Some of the thefts have been captured on video, but identification of the car and truck used by the perpetrators, quite possibly because their license plates were obscured or coated with some sort of reflective gloss that prevents them from being visible on camera, has not been made.
The first such theft recognized as having been perpetrated by the ring occurred in Adelanto in early November, when the white tow truck, which has no markings, made off with a Chevrolet Camaro owned by Adrian Medina. Medina posted a video of the theft on social media. That video has since gone viral.
On December 3, what is believed to be the white tow truck skulked into a Chino neighborhood. A CTS-5 owed by Jesse Roller was parked in his home’s driveway. Video shot from a neighbor’s security camera shows the tow truck backing up to the threshold of the driveway at around 6 a.m. Without the driver of the tow truck exiting the vehicle, a lift is mechanically inserted beneath the car’s chassis between its two back wheels, which were then raised five to six inches off the ground. Another mechanism then hooked the axle or the framing beneath the transmission, and the tow truck pulled the car out of the driveway. The entire removal was effectuated in 18 seconds.
Roller filed a police report on December 4. A week later, after the vehicle was spotted by license-plate scanners, the car, stripped of its interior and multiple parts, was found in a Compton tow yard.
On December 31, at 1:36 a.m., the white tow truck swooped into the residential neighborhood on White Ash Road in Devore at the outskirts of San Bernardino, driving past a 2024 Toyota Tacoma owned by Brandon Hurtado. It too the tow truck eight seconds to deftly back into place behind the truck, and another four seconds to effectuate the connection and begin moving out. The movement of the truck resulted in the truck’s warning mechanism to engage, with the headlights flashing and the horn blaring, but the thief just coolly continued on. Other videos from various homes around the neighborhood caught the spectacle of the Tacoma, protesting loudly with the intermittent horn blasts and flashing headlights as it was being driven backwards, but the theft was completed without the perpetrator being caught.
Two similar thefts occurred in Rancho Cucamonga within day of one another. In one case, the vehicle was found stripped in Hesperia.
In some cases, it appears that the thief or thieves to access the inside of the stolen cars had to break a window. In others the windows remained intact. In all known cases, trackers on the vehicles, when they were present, were disenabled.
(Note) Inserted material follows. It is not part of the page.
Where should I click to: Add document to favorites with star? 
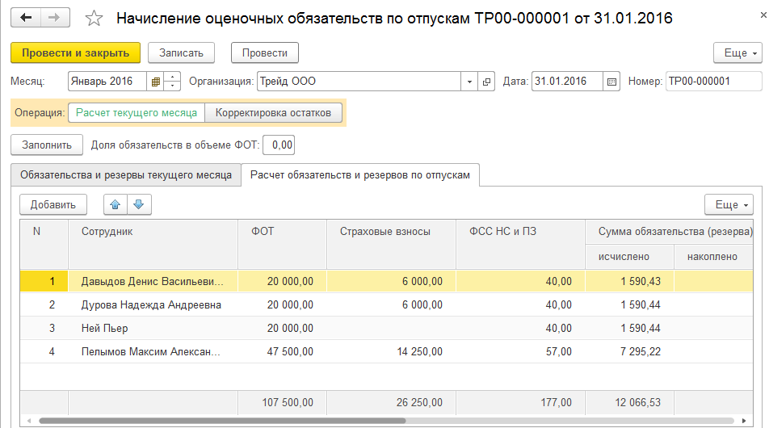coord(94,18)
There are reports, perhaps speculative and perhaps supported by fact, of some of the vehicles going to Victorville. Further speculation, i.e., statements made without any marshaling of specific information. Is that the ring is based somewhere in Los Angeles County and that some of the cars have been worked on in chop shops, been sent overseas or were driven to Mexico.
There were two well documented cases involving the tow truck in Carson. The omnipresence of security cameras in one specific neighborhood there showed a black car first coming into the area as if its driver or passengers are reconnoitering. The black car stops and parks and stays in place for about 90 seconds, proximate to the car or truck that is being towed. This is followed by the white tow truck arriving. Once the truck makes the hook up, the black car leaves.
In some cases, the stolen vehicles were parked on the street. In other cases, they were in the driveways of their owners.